__Assignment__
Output the data below exactly, without images.

Collected data entries:
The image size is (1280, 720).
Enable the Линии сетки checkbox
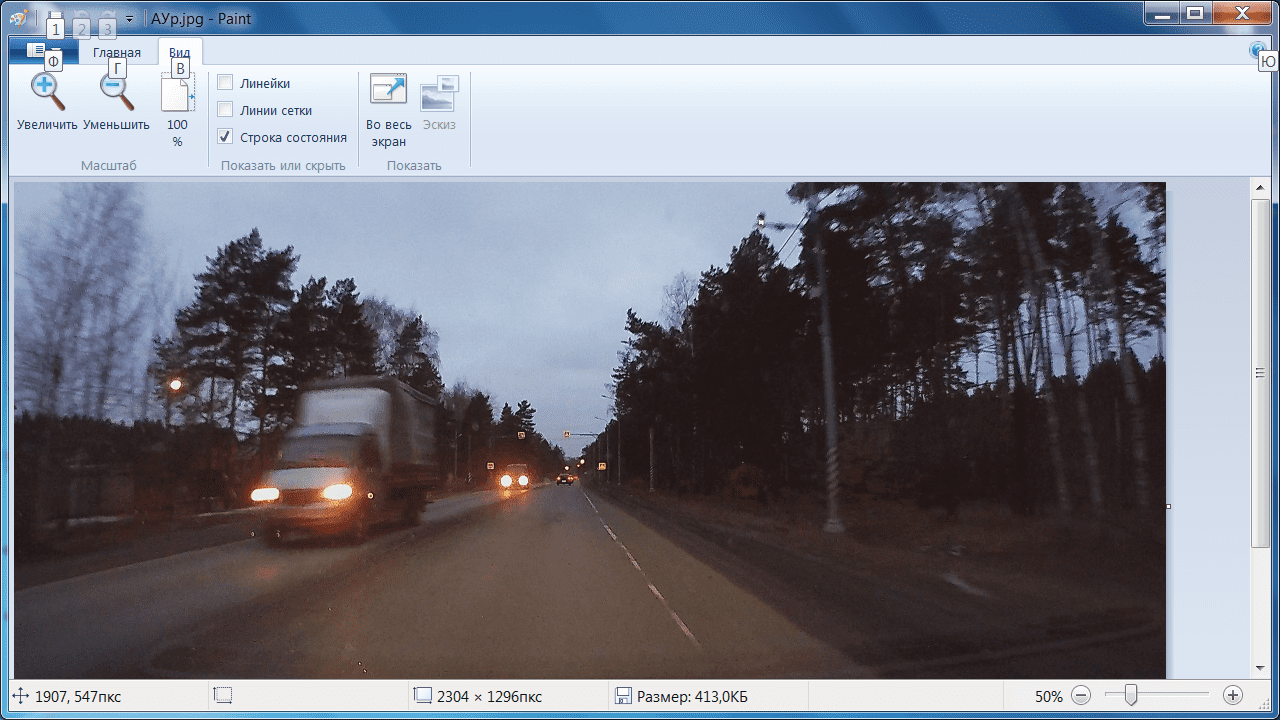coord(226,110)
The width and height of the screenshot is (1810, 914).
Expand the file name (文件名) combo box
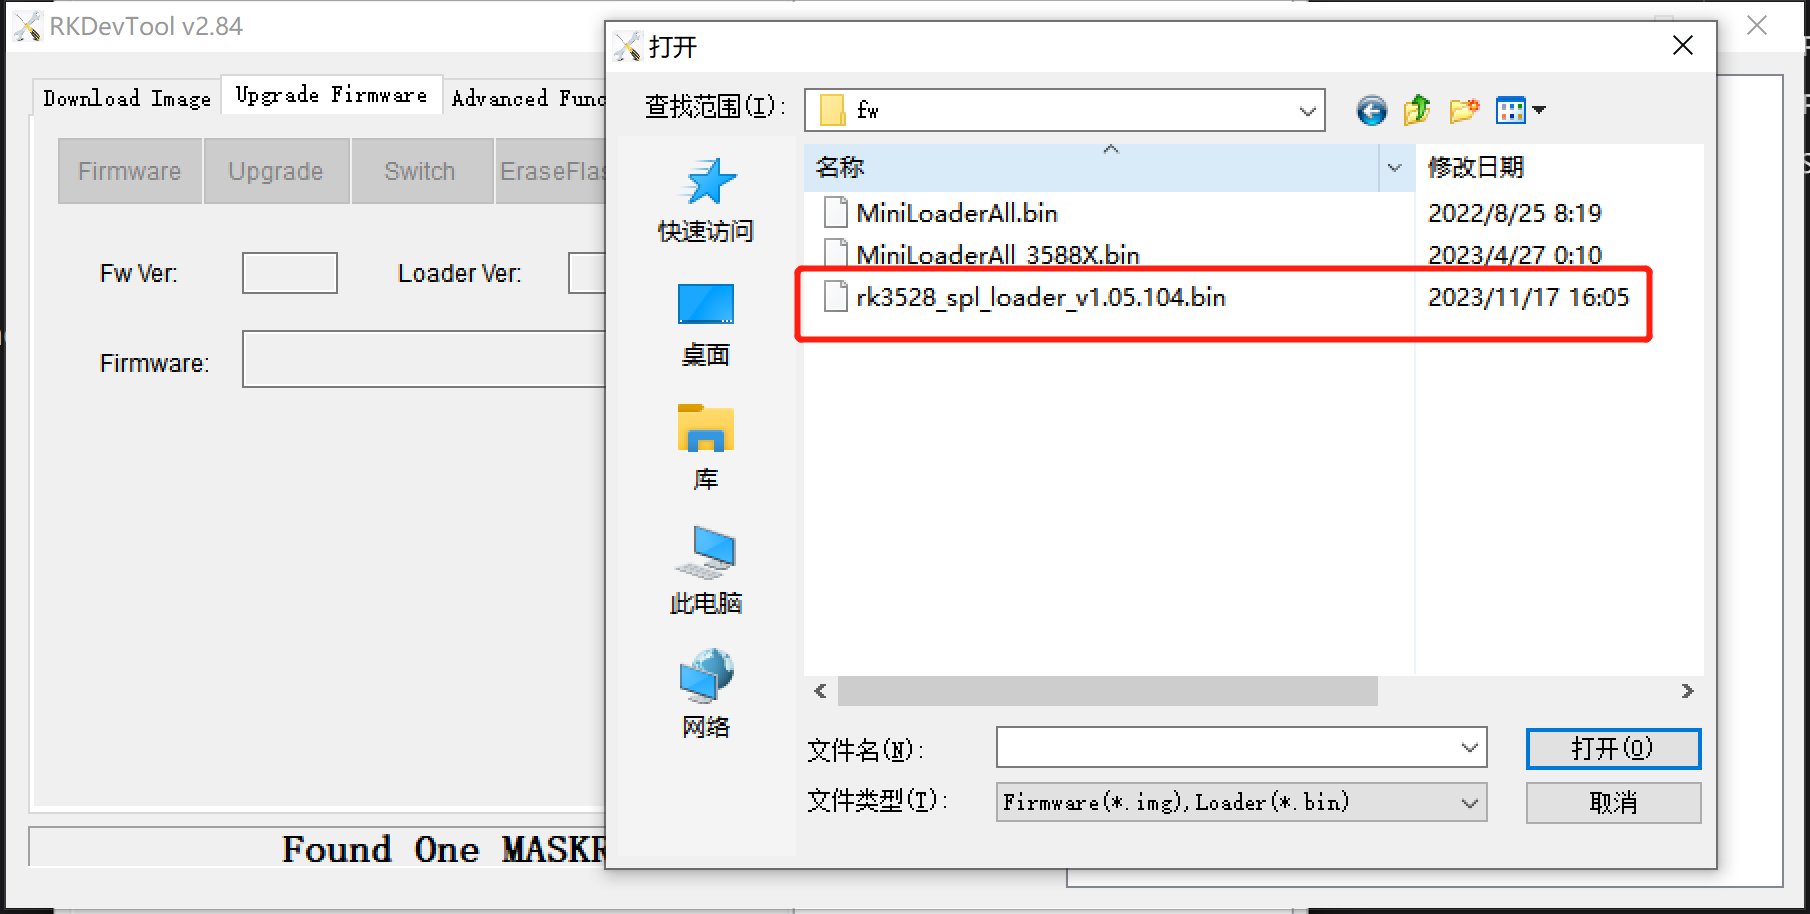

__Written solution__
The image size is (1280, 720).
Enable the Линии сетки checkbox
coord(226,110)
The width and height of the screenshot is (1810, 914).
Expand the file name (文件名) combo box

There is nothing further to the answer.